Helix-coil transition theory connects observable properties of the α-helix to an ensemble of microstates and provides a foundation for analyzing secondary structure formation in proteins. Classical models account for cooperative helix formation in terms of an energetically demanding nucleation event (described by the σ constant) followed by a more facile propagation reaction, with corresponding s constants that are sequence dependent. Extensive studies of folding and unfolding in model peptides have led to the determination of the propagation constants for amino acids. However, the role of individual side chains in helix nucleation has not been separately accessible, so the σ constant is treated as independent of sequence. We describe here a synthetic model that allows the assessment of the role of individual amino acids in helix nucleation. Studies with this model lead to the surprising conclusion that widely accepted scales of helical propensity are not predictive of helix nucleation. Residues known to be helix stabilizers or breakers in propagation have only a tenuous relationship to residues that favor or disfavor helix nucleation.

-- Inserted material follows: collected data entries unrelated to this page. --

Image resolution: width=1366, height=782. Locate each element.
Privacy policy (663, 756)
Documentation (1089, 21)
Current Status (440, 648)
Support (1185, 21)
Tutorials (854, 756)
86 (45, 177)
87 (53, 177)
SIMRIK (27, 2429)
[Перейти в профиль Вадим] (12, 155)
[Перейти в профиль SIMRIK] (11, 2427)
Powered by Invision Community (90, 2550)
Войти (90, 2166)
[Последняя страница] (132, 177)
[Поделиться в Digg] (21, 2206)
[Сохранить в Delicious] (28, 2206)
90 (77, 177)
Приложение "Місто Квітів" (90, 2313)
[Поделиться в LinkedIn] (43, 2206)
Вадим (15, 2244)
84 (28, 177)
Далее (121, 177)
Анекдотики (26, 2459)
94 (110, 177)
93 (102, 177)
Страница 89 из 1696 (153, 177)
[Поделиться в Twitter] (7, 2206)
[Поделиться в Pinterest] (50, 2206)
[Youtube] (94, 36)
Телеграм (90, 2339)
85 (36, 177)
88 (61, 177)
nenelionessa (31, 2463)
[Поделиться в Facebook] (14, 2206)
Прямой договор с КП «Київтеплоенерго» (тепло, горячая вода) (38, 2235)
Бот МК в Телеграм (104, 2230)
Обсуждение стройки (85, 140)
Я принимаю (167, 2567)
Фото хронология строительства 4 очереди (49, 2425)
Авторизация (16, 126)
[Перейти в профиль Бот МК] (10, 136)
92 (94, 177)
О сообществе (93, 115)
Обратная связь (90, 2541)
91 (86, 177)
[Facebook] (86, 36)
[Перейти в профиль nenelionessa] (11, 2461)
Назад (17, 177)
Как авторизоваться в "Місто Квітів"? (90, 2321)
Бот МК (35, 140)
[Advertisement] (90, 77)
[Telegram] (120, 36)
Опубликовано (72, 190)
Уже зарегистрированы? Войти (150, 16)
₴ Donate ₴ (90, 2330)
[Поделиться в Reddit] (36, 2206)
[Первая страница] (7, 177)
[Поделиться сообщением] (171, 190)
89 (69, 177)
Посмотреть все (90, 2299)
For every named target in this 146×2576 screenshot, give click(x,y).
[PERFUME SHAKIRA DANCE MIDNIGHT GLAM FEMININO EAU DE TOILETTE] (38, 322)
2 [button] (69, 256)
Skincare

Keywords: helix propensity; synthetic helices.

Fig. 1.

Preorganization of three residues into an α-turn conformation is the energy-demanding step in helix formation. (A) Models of the helix–coil transition consider helix formation to proceed in two steps consisting of nucleation and propagation steps. (B) In hydrogen bond surrogate (HBS) α-helices, the nucleus is organized by replacement of a main chain i to i + 4 hydrogen bond with a covalent bond. The dsHBS helices feature a reversible disulfide linkage. (C) Possible intermediates for the conversion of bisthiol I to dsHBS IV include bisthiol II in α-turn conformation and disulfide III as the constrained helix nucleus. Rates of conversion of bisthiol to disulfide were measured as a function of variable residue Λ.

Fig. 2.

Conformational analysis and synthesis of unconstrained peptides. (A) CD spectroscopy suggests that the disulfide-linked (ds) HBS peptide is highly helical compared with the parent bisthiol (bt). The CD studies were performed with 50 μM peptides in 1 mM PBS. (B) NMR-derived structures of ds-2A. Views of 20 lowest energy structures are shown with carbon, nitrogen, and oxygen atoms in gray, blue, and red, respectively. The disulfide linkage is shown in yellow color. (C) Schematic for the oxidation reaction. The conversion of bt-2Λ → ds-2Λ was affected under mild oxidative conditions; the unreacted bisthiol was quenched with maleimide 3.

Fig. 3.

Analysis of bisthiol to disulfide conversion. (A) Rates of the bt-to-ds conversion were analyzed by HPLC, with tryptophan as an internal control. Representative HPLC results for peptide 2 with alanine (Λ = A) as the guest residue are shown. (B) Plots of bt-to-ds conversion for different guest residues. (C) CD spectra of sequences with different guest residues illustrate that the helical content of most sequences, with the exception of sequences with Λ = G, P, and D, is identical. The CD studies were performed with 50 μM peptides in 5 mM KF, pH 7.3.

Fig. 4.

Results of metadynamics simulation to evaluate barrier to the formation of an i to i + 4 hydrogen bond in a model peptide (AcAΛA-NHMe) as a function of different guest residues. (A and B) Two-dimensional free-energy surfaces for Λ = alanine and proline are shown with the others included in SI Text. The Ramachandran plots of all residues show low energy basins for the α, β, and polyproline II (PPII) dihedral space with the exception of proline, where the PPII and α spaces dominate. (C) Weighted populations of all low-energy basins corresponding to the α, β, and PPII dihedral angles. (D) The activation energy barrier between the lowest energy region corresponding to the PPII space and α-helical dihedral angles.